Зазеркальная радость, проснувшись со мной, вступает в день с отраженным знаком. Я не наслаждаюсь попранием смерти – я гуглю суеверия про обувь мертвых, про их дары, про то, что от них ничего брать нельзя и за ними нельзя следовать – только во сне как удержишься? К полудню за ритуальной кашкой, наполовину размазываемой ребенком по столу, я срываюсь так, как с некоторых пор запретила себе не только говорить – думать о жизни. Я срываюсь, как мама во сне, от какой-то мелочи и кричу, как мне надоело жить – старое присловье в нашей семье из двух человек, не отличавшихся ни сдержанностью в ожиданиях от жизни, ни ленивой бережностью к себе, ни терпеливым упованием на лучшее.
И в третий раз я пугаюсь и хочу решительно поправить себя, но не знаю как, пока не доходит: это не жить я устала, а переживать. Тесные мамины ботинки, и пакет перчаток, который она приносит мне в другой раз аж на стадион, а я мягко отклоняю, мол, ни к чему мне сейчас, и печенка, которую она нажарила по прежнему обыкновению, а я без аппетита, и сам уклад ее жизни, который она в моем сне резюмирует над кучей неразобранных домашних вещей: я, мол, всю жизнь с вещами и тебе предстоит, – а я не спорю, но чувствую, что она не права, я теперь живу в своей семье, с человеком других порядков, и мой способ жить постепенно меняется. Все это – тесные символы прошлого, которое я устала удерживать в себе, единственном свидетеле, которого некому даже поправить, если он заврется.

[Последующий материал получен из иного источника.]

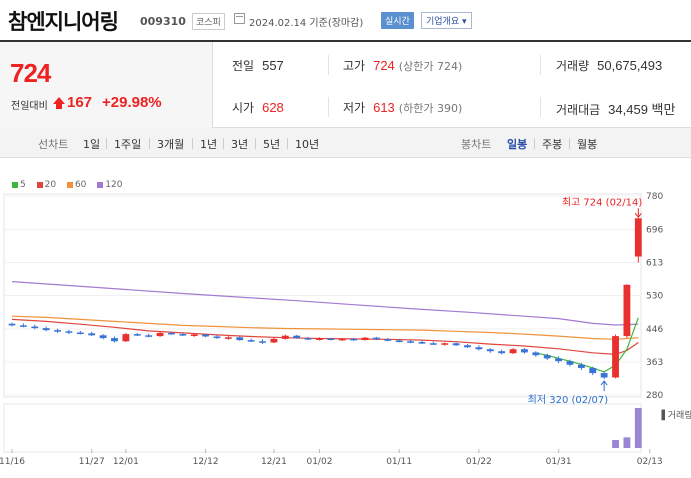  I want to click on legend-label: 5, so click(23, 185).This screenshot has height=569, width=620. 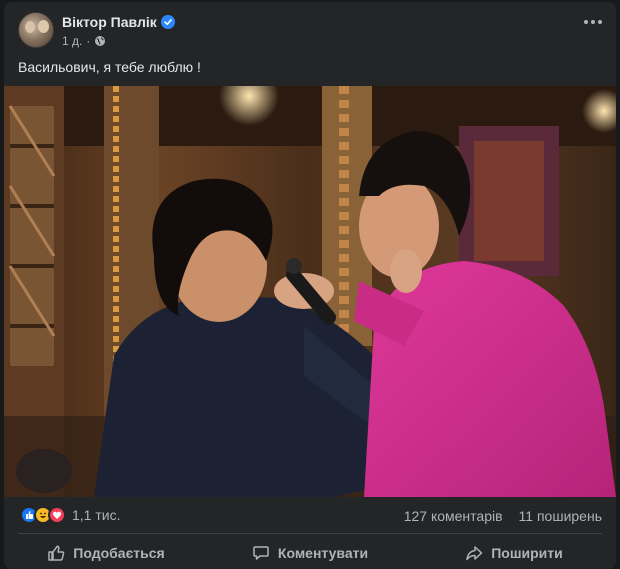 What do you see at coordinates (72, 41) in the screenshot?
I see `post-time: 1 д.` at bounding box center [72, 41].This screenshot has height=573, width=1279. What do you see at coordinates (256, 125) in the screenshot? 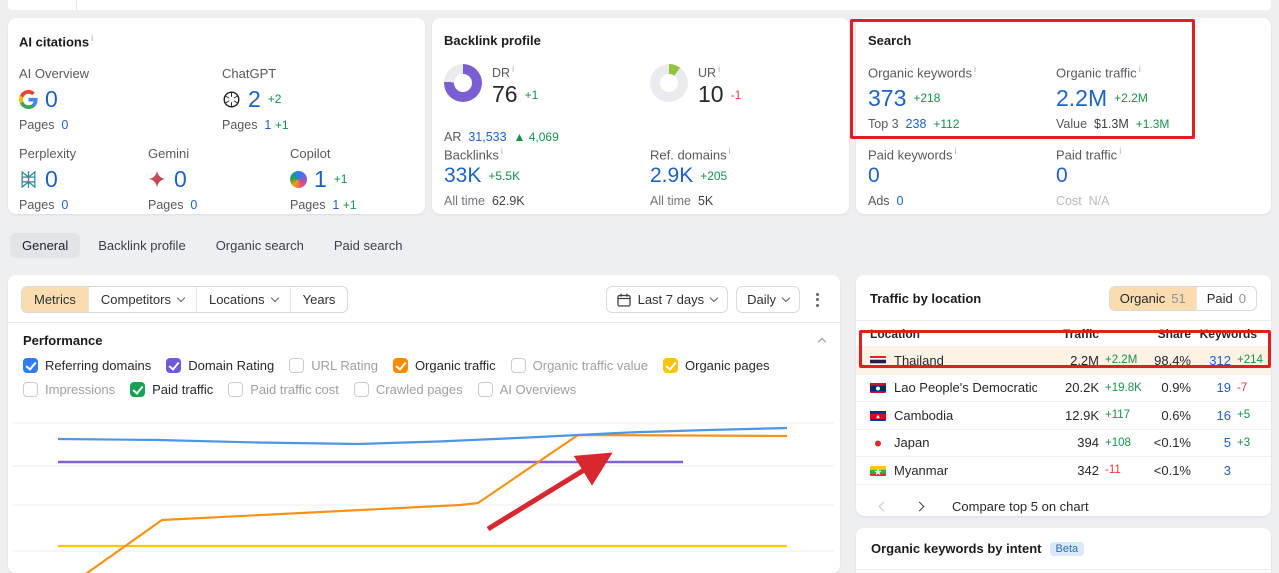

То, что помнит ее, зажило теперь отраженной, другой судьбой. Неизменно одно – что она моя мать, а я ее дочь, в чем я расписываюсь перед привидевшимся вдруг поклонником ее юности, который недовольно выговаривает мне: ну что за фамилия – Пустовая, и я, внутренне улыбнувшись, хочу напомнить ему, что это фамилия его любимой женщины, а вслух говорю, что поздно, меня уже знают под этим именем, нечего теперь и думать менять.
Судьба – то, что нам не пришлось выбирать. Всю жизнь маму одолевали люди, рожденные под знаком Весов, – дружились, влюблялись, пока не родились у нее, чтобы уж никуда ей от них – от меня – не деться. Всю жизнь маме попадались женщины по имени Татьяна – коллеги и чужие мамы, начальницы. От одной маму рвало на нервной почве, другая задабривала маму подарками в голодное время, чтобы было с кем позастольничать втихую от мужа-араба. Татьяной представилась наша соседка по этажу, которая заглядывала по праздникам, неизменно заказывая маме купить к застолью пельменей, и, по слухам, заболела раньше мамы, а после ее ухода звонила и, как мне тогда казалось, ревниво спрашивала о причине смерти, и соседка по палате при последней госпитализации – мама потом несколько раз звонила ей, пока не поняла, что ничего утешительного ни одна из них другой не в состоянии сообщить. Попадались, пока не выпало ей уйти в их светлые именины, навсегда связав домашний наш анекдот про Таточек с верой в Провидение, забравшее ее в Татьянин день.
В сказке год прошел, как сон пустой, а у меня – слишком даже насыщенный. В декабре я, покрутившись на ярмарке нонфикшн вокруг канапе и писателей, прикупив пяток книг с машинками и бумажный конструктор большой стройки, выхожу из ЦДХ с чувством, что мир перестал быть прозрачным. Небо поплотнело, отсвечивает городским электрическим светом. В голове приятно булькают мысли про готовку, обновку, тусовку. И все, что меня тревожит, – здесь, в моих руках, и ненадолго: вот сумки дотащить и у мужа выпросить еще немного на книги про транспорт, мальчик ведь у нас, любит.
Окончательно я понимаю, что, кажется, выздоровела, когда пару дней подряд парюсь из-за того, что меня в комменте назвал слишком умной популярный психолог. Меня проняло этим – серьезно? Меня опять беспокоит, что обо мне случайно сказал посторонний блогер? Бинго, вау, джекпот! Так вот ты какой, ясный ум неотчаявшегося человека.
Утешение – это как ловить черную моль и увидеть наконец, что она, вылетев на веранду, затерялась розовой бабочкой в кругу летних своих подруг. Привиделось мне и такое в начале этого года терапии сном, и мне было дорого во сне, что эту черную бабочку мы ловили, да не поймали вместе с мужем.
Но когда я пытаюсь рассказать ему глубоко потрясший меня – словно разодравший завесу между «там» и «здесь», повернувший реку времени вспять – сон про маму с соломенной ногой, он даже не пытается слушать: мало ли, говорит, что, рассказать тебе сон сумасшедшего – небось и не такое в нем бывает.